Истл приоткрыл глаза, посмотрел на плечо – из огромной дыры в бархате торчали куски розовой шелковой подкладки – и снова упал в обморок.
– Видишь! – ткнул пальцем в понурую фигуру Гвенда Вархар. – Это они только внушили себе, что устойчивы к стрессу. Слюнтяи.
Если бы не речь сальфа о поджарке мозгов, я не преминула бы возмутиться очередным вандализмом скандра. Как минимум объяснить, что принимающую сторону нужно постепенно погружать в прелести варварской жизни. Чтобы не побросали манатки и не сбежали с насиженных мест куда глаза глядят. Кто ж тогда руководить Академией останется? Но после рассуждений Гвенда у меня отпало всякое желание отчитывать Вархара.

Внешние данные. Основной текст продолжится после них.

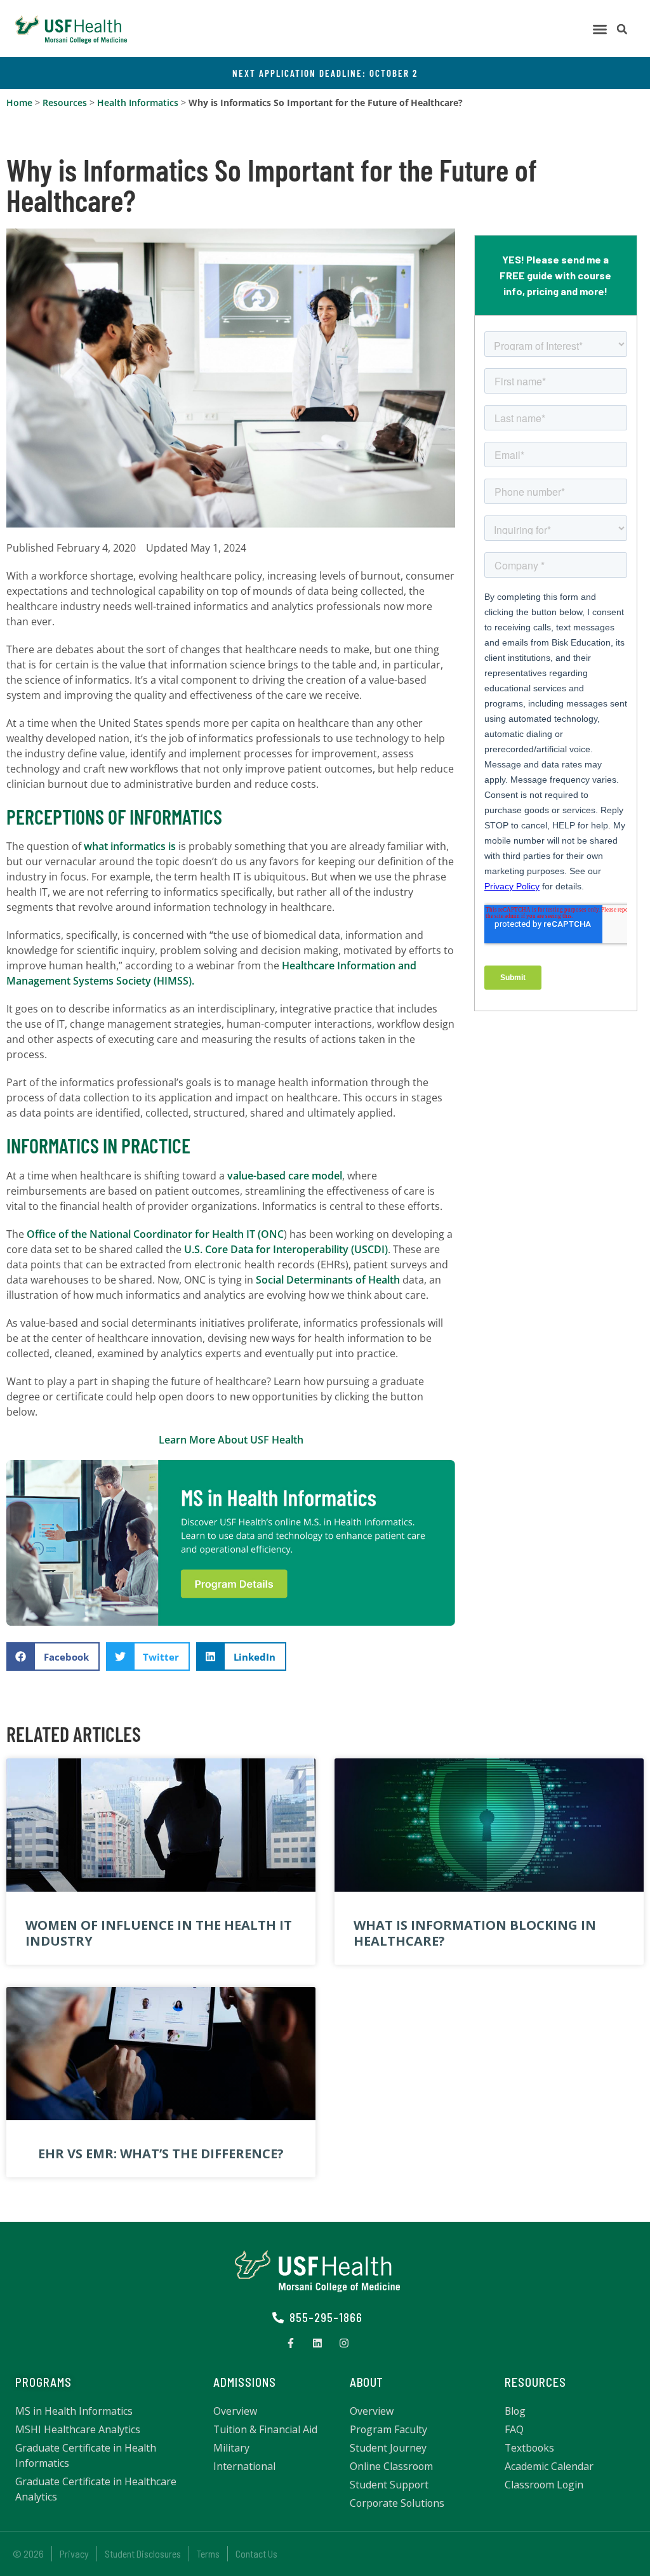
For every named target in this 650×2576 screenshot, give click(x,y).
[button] (599, 29)
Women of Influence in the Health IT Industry (158, 1932)
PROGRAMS (43, 2382)
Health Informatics (137, 102)
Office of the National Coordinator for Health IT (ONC (155, 1234)
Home (19, 102)
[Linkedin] (317, 2343)
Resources (65, 102)
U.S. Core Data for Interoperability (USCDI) (286, 1249)
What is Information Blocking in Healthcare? (475, 1932)
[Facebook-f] (291, 2343)
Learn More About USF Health (231, 1440)
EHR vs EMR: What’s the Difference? (161, 2153)
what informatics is (130, 846)
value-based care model (284, 1176)
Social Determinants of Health (328, 1280)
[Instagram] (344, 2343)
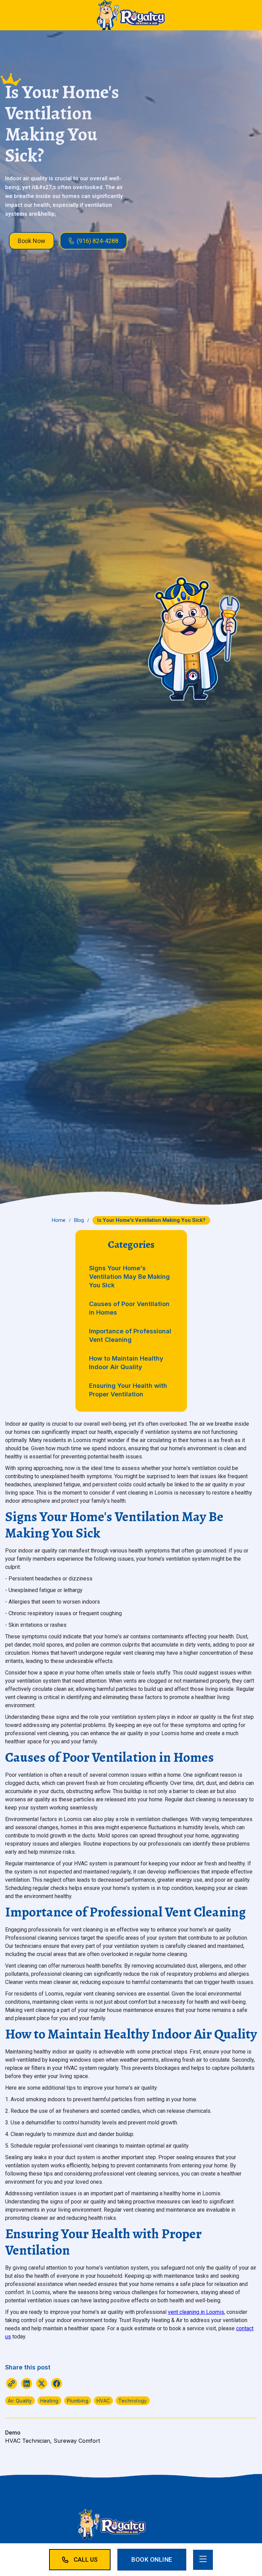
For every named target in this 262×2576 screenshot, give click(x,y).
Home (59, 1220)
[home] (131, 15)
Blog (79, 1220)
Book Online (151, 2559)
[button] (203, 2560)
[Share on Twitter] (41, 2384)
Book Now (31, 240)
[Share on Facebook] (56, 2384)
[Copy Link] (11, 2384)
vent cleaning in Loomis (196, 2312)
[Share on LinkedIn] (26, 2384)
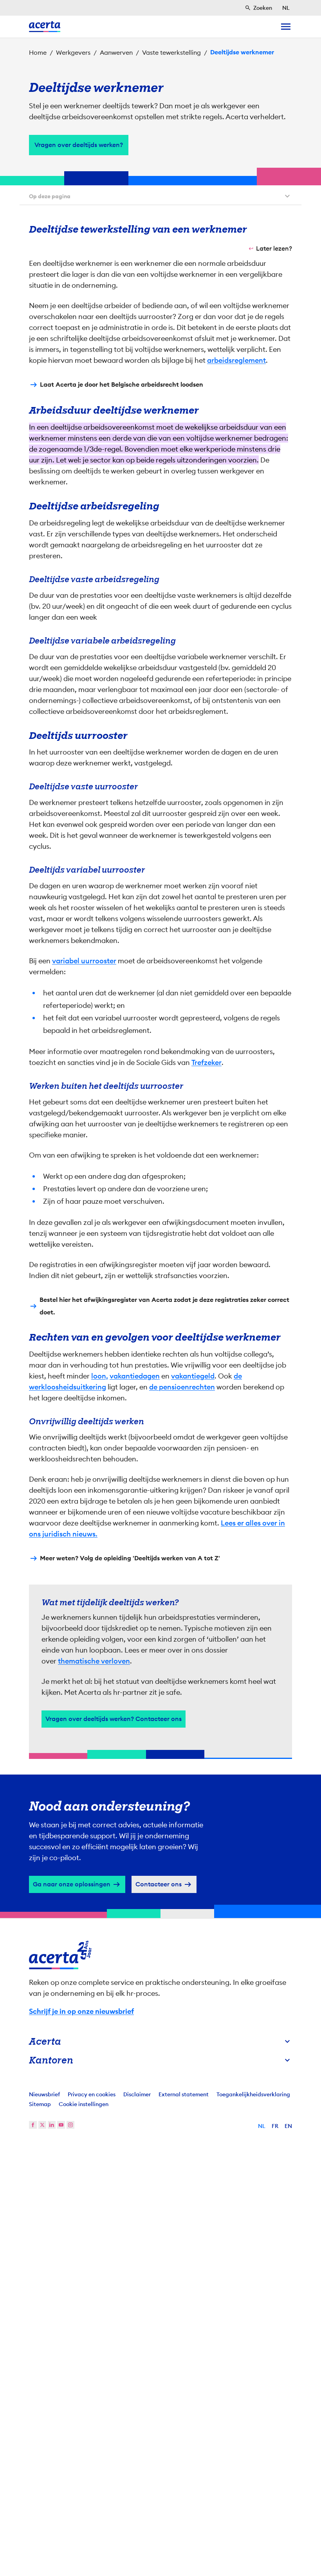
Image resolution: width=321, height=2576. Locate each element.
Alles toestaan (235, 1358)
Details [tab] (160, 1210)
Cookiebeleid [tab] (239, 1210)
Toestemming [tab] (82, 1210)
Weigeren (159, 1358)
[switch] (117, 1334)
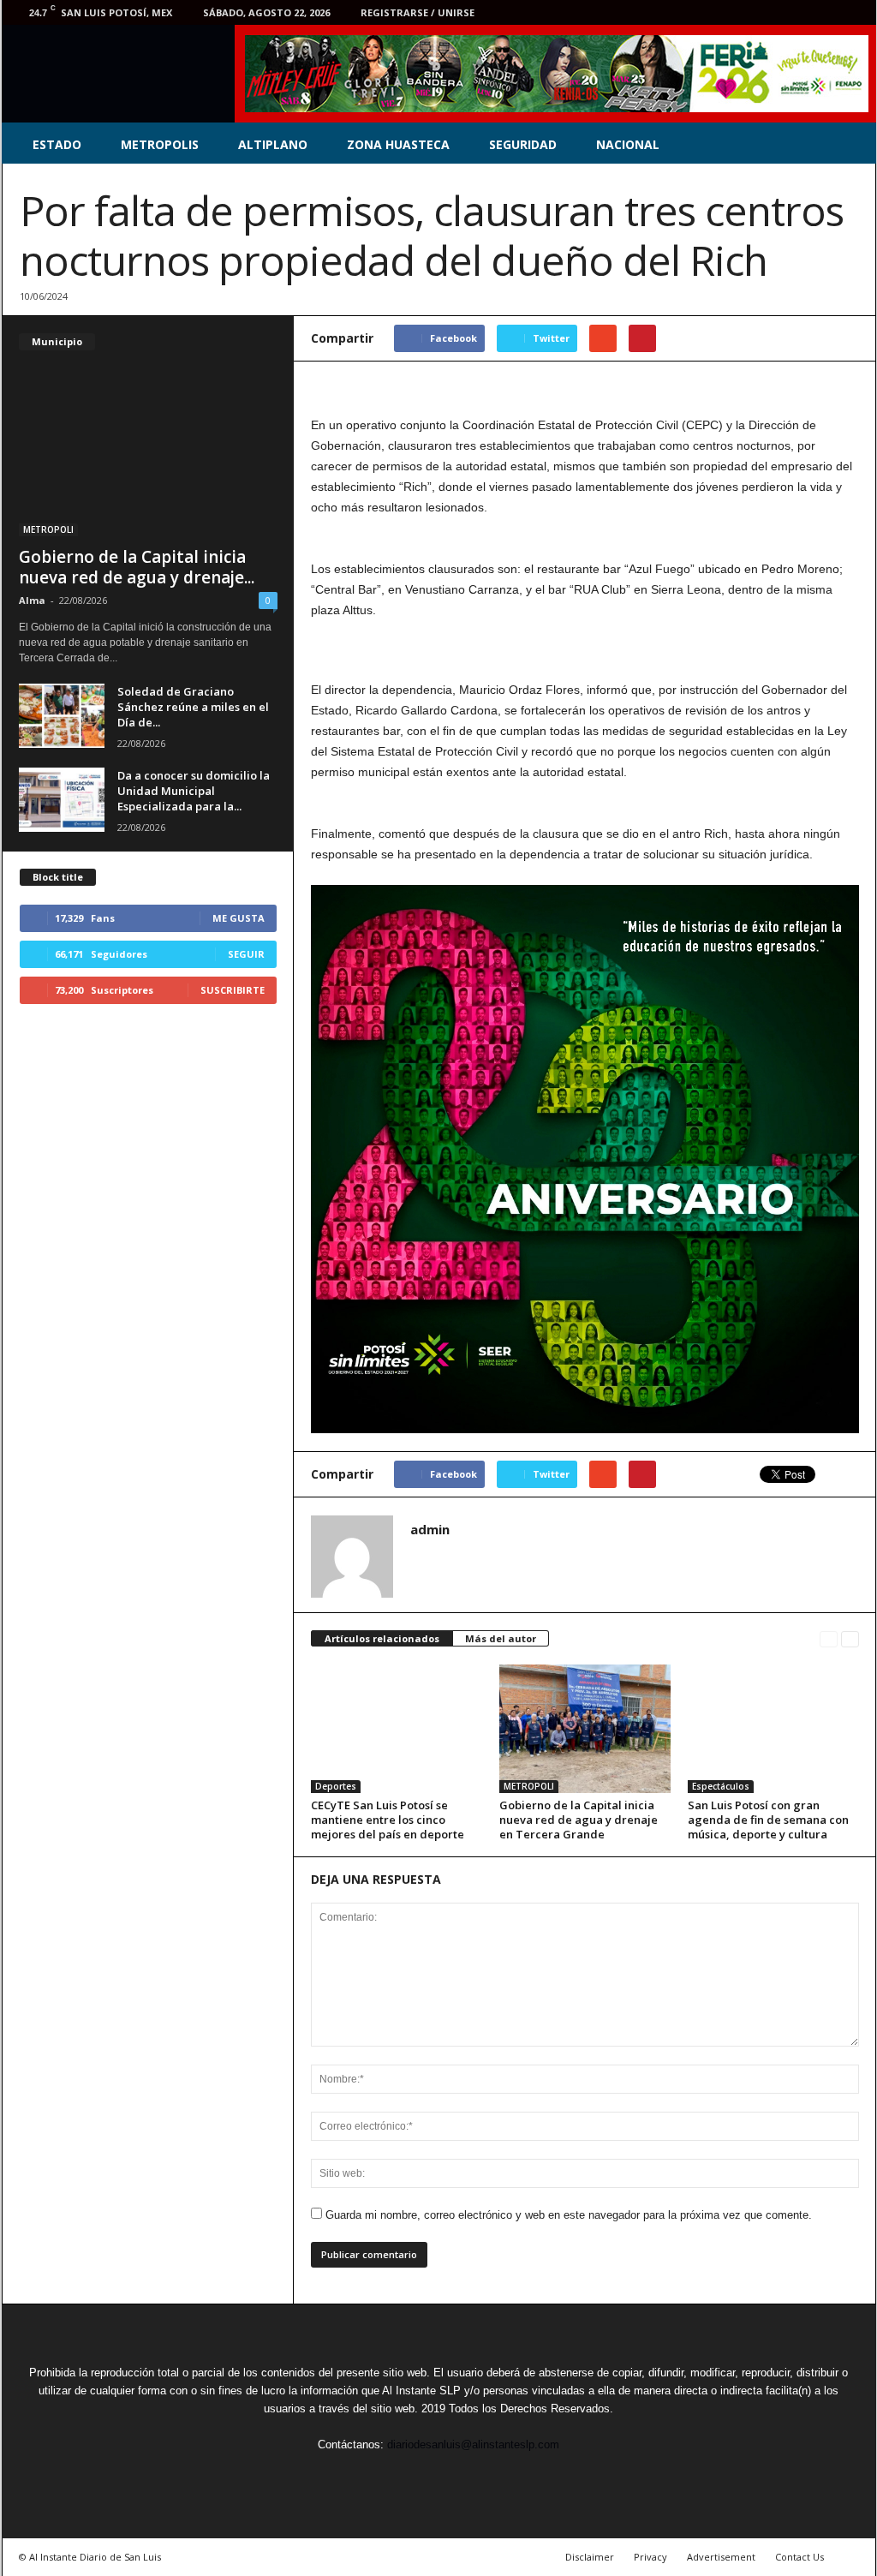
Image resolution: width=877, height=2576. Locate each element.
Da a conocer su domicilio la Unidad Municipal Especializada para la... (193, 791)
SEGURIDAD (523, 144)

Теперь я понимала, почему любимый так не хотел сюда ехать, и даже немного устыдилась собственного упрямства.
Настолько ближе и понятнее казался мне Вархар с его варварским благородством и понятиями о чести, чем утонченные поганцы с трусливой и подлой моралью, что рылись в чужих мозгах, как в собственном кармане!
Что ж… мой скандр научит их уважать чужие мозги. Он педагог от бога, правда, вопрос от какого. Боюсь, что от какого-нибудь дикого бога-воителя.
Потом попробую утихомирить Вархара. Когда наестся. Судя по всему, скандр уже не надеялся, что ему удастся это сделать.
И, конечно же, Вархара ждет долгая лекция о том, что нельзя выбрасывать еду. Даже «траву». Даже макароны.
Правда, им немедленно нашлось применение. Над головами Гвенда с истлом закружила пестрая стая птиц, ловко склевывая лапшу.
Проректор неловко отмахивался, прыгал из стороны в сторону, но голодные пернатые не отставали, роняя белые кляксы. Зато когда Гвенд добрался до желанной двери корпуса, макарон на нем уже почти не осталось. Из прически топорщились во все стороны «петухи» – птицы не очень-то церемонились, не знали, с каким уважаемым внушателем имеют дело. Необразованные животные, что с них возьмешь. Из пиджака Гвенда торчали нитки – по той же причине. Хотя после земляных «погон» этот ненавязчивый дизайн уже не так бросался в глаза.